(Beginning of RECORDS FOR THE EXERCISE)

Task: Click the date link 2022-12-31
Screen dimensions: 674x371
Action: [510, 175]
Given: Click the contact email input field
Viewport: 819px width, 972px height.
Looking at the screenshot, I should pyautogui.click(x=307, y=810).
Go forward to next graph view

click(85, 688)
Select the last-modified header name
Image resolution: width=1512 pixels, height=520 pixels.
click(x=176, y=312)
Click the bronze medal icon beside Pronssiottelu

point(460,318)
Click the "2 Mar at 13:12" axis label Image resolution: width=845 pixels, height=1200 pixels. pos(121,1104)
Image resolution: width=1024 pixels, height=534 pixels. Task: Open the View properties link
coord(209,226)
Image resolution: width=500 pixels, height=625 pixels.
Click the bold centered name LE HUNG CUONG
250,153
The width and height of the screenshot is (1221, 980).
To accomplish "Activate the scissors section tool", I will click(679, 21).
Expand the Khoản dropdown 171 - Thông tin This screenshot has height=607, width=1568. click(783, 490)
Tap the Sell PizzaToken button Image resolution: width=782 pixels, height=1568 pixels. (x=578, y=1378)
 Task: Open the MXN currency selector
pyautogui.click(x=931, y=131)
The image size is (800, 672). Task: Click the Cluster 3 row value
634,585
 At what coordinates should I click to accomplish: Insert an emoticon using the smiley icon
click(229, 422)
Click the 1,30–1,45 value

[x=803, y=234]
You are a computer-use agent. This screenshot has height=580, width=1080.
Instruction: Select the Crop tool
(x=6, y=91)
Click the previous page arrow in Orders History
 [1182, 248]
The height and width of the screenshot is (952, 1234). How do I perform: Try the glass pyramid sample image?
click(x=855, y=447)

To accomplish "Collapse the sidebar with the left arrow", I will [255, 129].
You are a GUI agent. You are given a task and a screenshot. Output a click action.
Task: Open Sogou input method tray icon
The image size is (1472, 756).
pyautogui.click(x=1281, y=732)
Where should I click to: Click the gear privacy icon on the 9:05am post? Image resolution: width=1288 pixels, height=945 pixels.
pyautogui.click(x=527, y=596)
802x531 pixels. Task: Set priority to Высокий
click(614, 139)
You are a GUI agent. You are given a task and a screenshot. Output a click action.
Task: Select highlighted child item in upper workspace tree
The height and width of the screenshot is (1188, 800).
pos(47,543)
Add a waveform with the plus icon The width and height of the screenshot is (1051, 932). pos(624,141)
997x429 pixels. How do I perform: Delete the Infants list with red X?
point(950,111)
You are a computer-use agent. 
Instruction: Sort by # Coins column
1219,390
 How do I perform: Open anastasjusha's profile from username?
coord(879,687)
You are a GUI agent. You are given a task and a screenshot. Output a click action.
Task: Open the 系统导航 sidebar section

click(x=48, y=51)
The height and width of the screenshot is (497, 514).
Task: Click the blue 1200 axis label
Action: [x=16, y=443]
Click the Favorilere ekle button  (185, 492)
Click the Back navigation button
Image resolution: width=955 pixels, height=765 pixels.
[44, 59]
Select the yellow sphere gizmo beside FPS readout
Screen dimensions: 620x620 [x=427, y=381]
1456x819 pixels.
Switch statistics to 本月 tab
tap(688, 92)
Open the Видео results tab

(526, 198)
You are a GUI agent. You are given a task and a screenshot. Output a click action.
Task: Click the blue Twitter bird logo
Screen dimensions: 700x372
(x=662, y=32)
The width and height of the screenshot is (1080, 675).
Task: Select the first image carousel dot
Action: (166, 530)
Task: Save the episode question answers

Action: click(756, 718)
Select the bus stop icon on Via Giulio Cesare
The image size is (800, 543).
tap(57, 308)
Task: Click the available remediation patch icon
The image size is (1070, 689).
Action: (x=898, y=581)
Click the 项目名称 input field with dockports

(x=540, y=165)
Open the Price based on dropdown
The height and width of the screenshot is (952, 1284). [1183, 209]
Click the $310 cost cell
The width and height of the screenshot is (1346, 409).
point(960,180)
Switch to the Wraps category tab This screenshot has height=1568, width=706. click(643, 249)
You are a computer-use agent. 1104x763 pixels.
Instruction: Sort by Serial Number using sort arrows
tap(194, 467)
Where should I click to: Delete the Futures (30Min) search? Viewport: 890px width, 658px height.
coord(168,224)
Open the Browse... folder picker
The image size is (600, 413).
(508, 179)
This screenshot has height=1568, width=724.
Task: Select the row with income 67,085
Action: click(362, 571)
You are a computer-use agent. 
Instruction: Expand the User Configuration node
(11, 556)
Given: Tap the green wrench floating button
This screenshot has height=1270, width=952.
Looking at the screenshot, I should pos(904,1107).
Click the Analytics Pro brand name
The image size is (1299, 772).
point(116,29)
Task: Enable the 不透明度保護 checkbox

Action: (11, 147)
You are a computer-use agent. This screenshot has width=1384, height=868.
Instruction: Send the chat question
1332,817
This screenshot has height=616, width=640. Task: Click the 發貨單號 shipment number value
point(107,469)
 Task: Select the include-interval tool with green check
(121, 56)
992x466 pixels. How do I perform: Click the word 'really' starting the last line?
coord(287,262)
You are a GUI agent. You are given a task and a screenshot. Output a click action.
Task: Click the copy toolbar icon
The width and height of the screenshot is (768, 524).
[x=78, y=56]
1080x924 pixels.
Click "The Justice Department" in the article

(End of RECORDS FOR THE EXERCISE)

• WHAT THE EXERCISE ASKS
Each entry is to be output exactly as it was written.

• EXERCISE RESULT
Task: Click the date link 2022-12-31
Screen dimensions: 674x371
Action: [510, 175]
Given: Click the contact email input field
Viewport: 819px width, 972px height.
Looking at the screenshot, I should pyautogui.click(x=307, y=810).
Go forward to next graph view

click(85, 688)
Select the last-modified header name
Image resolution: width=1512 pixels, height=520 pixels.
click(x=176, y=312)
Click the bronze medal icon beside Pronssiottelu

point(460,318)
Click the "2 Mar at 13:12" axis label Image resolution: width=845 pixels, height=1200 pixels. pos(121,1104)
Image resolution: width=1024 pixels, height=534 pixels. Task: Open the View properties link
coord(209,226)
Image resolution: width=500 pixels, height=625 pixels.
Click the bold centered name LE HUNG CUONG
250,153
The width and height of the screenshot is (1221, 980).
To accomplish "Activate the scissors section tool", I will click(679, 21).
Expand the Khoản dropdown 171 - Thông tin This screenshot has height=607, width=1568. click(783, 490)
Tap the Sell PizzaToken button Image resolution: width=782 pixels, height=1568 pixels. (x=578, y=1378)
 Task: Open the MXN currency selector
pyautogui.click(x=931, y=131)
The image size is (800, 672). Task: Click the Cluster 3 row value
634,585
 At what coordinates should I click to accomplish: Insert an emoticon using the smiley icon
click(229, 422)
Click the 1,30–1,45 value

[x=803, y=234]
You are a computer-use agent. This screenshot has height=580, width=1080.
Instruction: Select the Crop tool
(x=6, y=91)
Click the previous page arrow in Orders History
 [1182, 248]
The height and width of the screenshot is (952, 1234). How do I perform: Try the glass pyramid sample image?
click(x=855, y=447)

To accomplish "Collapse the sidebar with the left arrow", I will [255, 129].
You are a GUI agent. You are given a task and a screenshot. Output a click action.
Task: Open Sogou input method tray icon
The image size is (1472, 756).
pyautogui.click(x=1281, y=732)
Where should I click to: Click the gear privacy icon on the 9:05am post? Image resolution: width=1288 pixels, height=945 pixels.
pyautogui.click(x=527, y=596)
802x531 pixels. Task: Set priority to Высокий
click(614, 139)
You are a GUI agent. You are given a task and a screenshot. Output a click action.
Task: Select highlighted child item in upper workspace tree
The height and width of the screenshot is (1188, 800).
pos(47,543)
Add a waveform with the plus icon The width and height of the screenshot is (1051, 932). pos(624,141)
997x429 pixels. How do I perform: Delete the Infants list with red X?
point(950,111)
You are a computer-use agent. 
Instruction: Sort by # Coins column
1219,390
 How do I perform: Open anastasjusha's profile from username?
coord(879,687)
You are a GUI agent. You are given a task and a screenshot. Output a click action.
Task: Open the 系统导航 sidebar section

click(x=48, y=51)
The height and width of the screenshot is (497, 514).
Task: Click the blue 1200 axis label
Action: [x=16, y=443]
Click the Favorilere ekle button  (185, 492)
Click the Back navigation button
Image resolution: width=955 pixels, height=765 pixels.
[44, 59]
Select the yellow sphere gizmo beside FPS readout
Screen dimensions: 620x620 [x=427, y=381]
1456x819 pixels.
Switch statistics to 本月 tab
tap(688, 92)
Open the Видео results tab

(526, 198)
You are a GUI agent. You are given a task and a screenshot. Output a click action.
Task: Click the blue Twitter bird logo
Screen dimensions: 700x372
(x=662, y=32)
The width and height of the screenshot is (1080, 675).
Task: Select the first image carousel dot
Action: (166, 530)
Task: Save the episode question answers

Action: click(756, 718)
Select the bus stop icon on Via Giulio Cesare
The image size is (800, 543).
tap(57, 308)
Task: Click the available remediation patch icon
The image size is (1070, 689).
Action: (x=898, y=581)
Click the 项目名称 input field with dockports

(x=540, y=165)
Open the Price based on dropdown
The height and width of the screenshot is (952, 1284). [1183, 209]
Click the $310 cost cell
The width and height of the screenshot is (1346, 409).
point(960,180)
Switch to the Wraps category tab This screenshot has height=1568, width=706. click(643, 249)
You are a computer-use agent. 1104x763 pixels.
Instruction: Sort by Serial Number using sort arrows
tap(194, 467)
Where should I click to: Delete the Futures (30Min) search? Viewport: 890px width, 658px height.
coord(168,224)
Open the Browse... folder picker
The image size is (600, 413).
(508, 179)
This screenshot has height=1568, width=724.
Task: Select the row with income 67,085
Action: click(362, 571)
You are a computer-use agent. 
Instruction: Expand the User Configuration node
(11, 556)
Given: Tap the green wrench floating button
This screenshot has height=1270, width=952.
Looking at the screenshot, I should pos(904,1107).
Click the Analytics Pro brand name
The image size is (1299, 772).
point(116,29)
Task: Enable the 不透明度保護 checkbox

Action: (11, 147)
You are a computer-use agent. This screenshot has width=1384, height=868.
Instruction: Send the chat question
1332,817
This screenshot has height=616, width=640. Task: Click the 發貨單號 shipment number value
point(107,469)
 Task: Select the include-interval tool with green check
(121, 56)
992x466 pixels. How do I perform: Click the word 'really' starting the last line?
coord(287,262)
You are a GUI agent. You are given a task and a screenshot. Output a click action.
Task: Click the copy toolbar icon
The width and height of the screenshot is (768, 524).
[x=78, y=56]
1080x924 pixels.
Click "The Justice Department" in the article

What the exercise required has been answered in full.